→ TO BE DONE
**a)** For each statement about the LXD thread, say yes or no, and quote the words of the thread that decide it. (i) The server in question is a production machine running many virtual machines and containers. (ii) The LXD 4.0 LTS series still receives general bug fixes. (iii) The reply states that the LXD version has probably been updated recently.
**b)** From the LXD thread, extract the part that opens with the words containing "We can’t update" and closes with "on that server.", copying it word for word.

→ TEXT BLOCK
◆ ◆ ◆ ◆ ◆

Do you get the same problem if you refresh to the 5.0/stable snap channel?
We can’t update lxd from 4.0.9-eb5e237 (23991 4.0/stable) to 5.0/stable because this is production server with lots of virtual machines and containers running - we can’t allow downtime for other vm/containers
Do you have any other suggestions how to fix this important issue without refreshing lxd to 5.0 or restarting server ?
What does snap info lxd
show?
I don’t think that LXD version has been updated for a long time, which then suggests something else has changed on that server.
But lets check.
Also just as a side note, the LXD 4.0 LTS series is only receiving security bug fixes now, so for continued general bug fix/environmental change support you need to be running the LXD 5.0 LTS series.
See Managing the LXD snap for more info about the different snap channels.
Do you know of anything that has changed on that server recently? Any updates applied?

◆ ◆ ◆ ◆ ◆

→ RAW DATA
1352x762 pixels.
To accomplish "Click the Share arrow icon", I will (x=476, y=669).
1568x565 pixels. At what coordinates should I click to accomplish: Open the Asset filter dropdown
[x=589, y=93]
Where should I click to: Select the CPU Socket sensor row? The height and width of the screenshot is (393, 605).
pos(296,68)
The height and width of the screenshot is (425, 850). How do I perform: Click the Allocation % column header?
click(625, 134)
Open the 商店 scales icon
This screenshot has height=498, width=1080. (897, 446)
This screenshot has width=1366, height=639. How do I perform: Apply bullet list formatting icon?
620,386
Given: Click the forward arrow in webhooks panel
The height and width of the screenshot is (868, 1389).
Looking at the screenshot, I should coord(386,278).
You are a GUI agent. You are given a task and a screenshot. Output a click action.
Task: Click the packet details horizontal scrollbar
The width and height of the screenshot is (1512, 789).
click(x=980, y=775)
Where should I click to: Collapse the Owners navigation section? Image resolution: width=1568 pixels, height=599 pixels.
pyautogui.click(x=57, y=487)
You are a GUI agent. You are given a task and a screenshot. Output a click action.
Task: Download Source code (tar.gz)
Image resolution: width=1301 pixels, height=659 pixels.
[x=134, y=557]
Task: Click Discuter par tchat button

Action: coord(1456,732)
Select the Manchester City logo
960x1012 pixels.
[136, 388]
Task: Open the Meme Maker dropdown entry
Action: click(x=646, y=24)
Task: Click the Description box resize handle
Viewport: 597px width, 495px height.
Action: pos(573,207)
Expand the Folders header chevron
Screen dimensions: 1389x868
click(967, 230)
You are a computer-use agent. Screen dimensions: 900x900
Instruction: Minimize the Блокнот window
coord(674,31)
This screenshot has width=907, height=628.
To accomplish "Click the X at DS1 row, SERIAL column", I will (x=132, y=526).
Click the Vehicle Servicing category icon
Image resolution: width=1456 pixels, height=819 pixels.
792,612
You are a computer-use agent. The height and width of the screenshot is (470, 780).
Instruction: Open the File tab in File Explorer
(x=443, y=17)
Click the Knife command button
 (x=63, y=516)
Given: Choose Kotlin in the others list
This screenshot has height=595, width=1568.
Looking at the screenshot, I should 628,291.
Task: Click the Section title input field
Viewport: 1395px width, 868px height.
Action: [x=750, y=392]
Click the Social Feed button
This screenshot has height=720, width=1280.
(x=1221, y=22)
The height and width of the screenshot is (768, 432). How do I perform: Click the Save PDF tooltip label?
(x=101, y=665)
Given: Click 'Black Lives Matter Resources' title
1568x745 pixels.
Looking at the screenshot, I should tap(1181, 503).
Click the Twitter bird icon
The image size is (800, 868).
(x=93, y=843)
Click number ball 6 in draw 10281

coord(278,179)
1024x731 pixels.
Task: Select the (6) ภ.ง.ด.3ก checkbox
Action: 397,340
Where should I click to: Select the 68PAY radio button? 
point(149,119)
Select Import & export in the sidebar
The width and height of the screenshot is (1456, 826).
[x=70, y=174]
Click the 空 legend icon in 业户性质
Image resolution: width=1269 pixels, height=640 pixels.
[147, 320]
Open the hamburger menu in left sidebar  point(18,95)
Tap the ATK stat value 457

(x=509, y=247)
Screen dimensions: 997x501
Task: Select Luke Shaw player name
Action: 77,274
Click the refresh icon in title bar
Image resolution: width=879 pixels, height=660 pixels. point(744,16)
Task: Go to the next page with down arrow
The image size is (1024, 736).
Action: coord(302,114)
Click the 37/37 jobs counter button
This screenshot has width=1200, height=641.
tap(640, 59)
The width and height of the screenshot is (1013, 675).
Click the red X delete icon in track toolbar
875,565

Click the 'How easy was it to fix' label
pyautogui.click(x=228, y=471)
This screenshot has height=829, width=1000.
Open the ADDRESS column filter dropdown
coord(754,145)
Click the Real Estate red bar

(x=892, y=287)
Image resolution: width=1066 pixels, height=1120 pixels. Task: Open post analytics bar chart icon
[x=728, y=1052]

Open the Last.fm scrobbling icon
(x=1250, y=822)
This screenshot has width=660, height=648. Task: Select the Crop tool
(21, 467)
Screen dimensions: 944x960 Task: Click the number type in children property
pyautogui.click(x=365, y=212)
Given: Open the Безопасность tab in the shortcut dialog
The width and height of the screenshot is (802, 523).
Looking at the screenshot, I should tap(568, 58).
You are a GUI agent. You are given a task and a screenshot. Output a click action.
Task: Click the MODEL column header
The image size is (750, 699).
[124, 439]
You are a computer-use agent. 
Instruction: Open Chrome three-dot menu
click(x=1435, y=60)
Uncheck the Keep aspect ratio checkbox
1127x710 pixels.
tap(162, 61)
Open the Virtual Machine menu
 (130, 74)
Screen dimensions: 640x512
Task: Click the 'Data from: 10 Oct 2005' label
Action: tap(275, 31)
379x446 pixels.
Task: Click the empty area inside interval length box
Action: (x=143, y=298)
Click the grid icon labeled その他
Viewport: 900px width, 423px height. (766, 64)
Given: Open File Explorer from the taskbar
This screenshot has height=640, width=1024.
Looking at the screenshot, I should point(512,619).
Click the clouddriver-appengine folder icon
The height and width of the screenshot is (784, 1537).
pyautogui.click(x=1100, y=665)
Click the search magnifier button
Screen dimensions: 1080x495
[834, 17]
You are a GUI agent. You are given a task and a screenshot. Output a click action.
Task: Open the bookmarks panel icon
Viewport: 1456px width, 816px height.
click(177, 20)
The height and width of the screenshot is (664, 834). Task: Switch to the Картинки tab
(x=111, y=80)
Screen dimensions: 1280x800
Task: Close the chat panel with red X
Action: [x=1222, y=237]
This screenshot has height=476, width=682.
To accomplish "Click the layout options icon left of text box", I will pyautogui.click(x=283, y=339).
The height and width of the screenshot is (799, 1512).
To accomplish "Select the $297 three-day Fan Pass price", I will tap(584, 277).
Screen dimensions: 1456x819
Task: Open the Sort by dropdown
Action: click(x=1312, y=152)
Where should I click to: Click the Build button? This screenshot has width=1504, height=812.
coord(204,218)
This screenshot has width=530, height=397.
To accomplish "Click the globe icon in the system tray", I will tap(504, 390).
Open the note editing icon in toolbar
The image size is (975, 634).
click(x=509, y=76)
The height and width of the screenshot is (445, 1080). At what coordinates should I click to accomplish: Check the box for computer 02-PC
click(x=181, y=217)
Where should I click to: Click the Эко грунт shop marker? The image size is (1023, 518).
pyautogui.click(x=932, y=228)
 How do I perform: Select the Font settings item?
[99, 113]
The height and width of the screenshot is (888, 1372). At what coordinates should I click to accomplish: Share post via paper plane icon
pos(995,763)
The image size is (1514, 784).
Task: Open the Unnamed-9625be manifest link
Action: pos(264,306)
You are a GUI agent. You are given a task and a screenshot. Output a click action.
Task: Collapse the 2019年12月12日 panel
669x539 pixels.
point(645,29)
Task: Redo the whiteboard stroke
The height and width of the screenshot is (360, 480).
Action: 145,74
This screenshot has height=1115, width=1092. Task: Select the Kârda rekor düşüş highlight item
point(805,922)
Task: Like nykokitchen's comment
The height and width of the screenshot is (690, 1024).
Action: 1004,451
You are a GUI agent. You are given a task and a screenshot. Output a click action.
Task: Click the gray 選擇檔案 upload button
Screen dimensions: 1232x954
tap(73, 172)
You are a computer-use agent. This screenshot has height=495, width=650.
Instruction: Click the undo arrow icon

◆ ◆ ◆ ◆ ◆

→ TASK-BY-TASK OUTPUTS
**a)**
(i) Yes: "this is production server with lots of virtual machines and containers running"
(ii) No: "the LXD 4.0 LTS series is only receiving security bug fixes now"
(iii) No: "I don’t think that LXD version has been updated for a long time"

**b)**
We can’t update lxd from 4.0.9-eb5e237 (23991 4.0/stable) to 5.0/stable because this is production server with lots of virtual machines and containers running - we can’t allow downtime for other vm/containers
Do you have any other suggestions how to fix this important issue without refreshing lxd to 5.0 or restarting server ?
What does snap info lxd
show?
I don’t think that LXD version has been updated for a long time, which then suggests something else has changed on that server.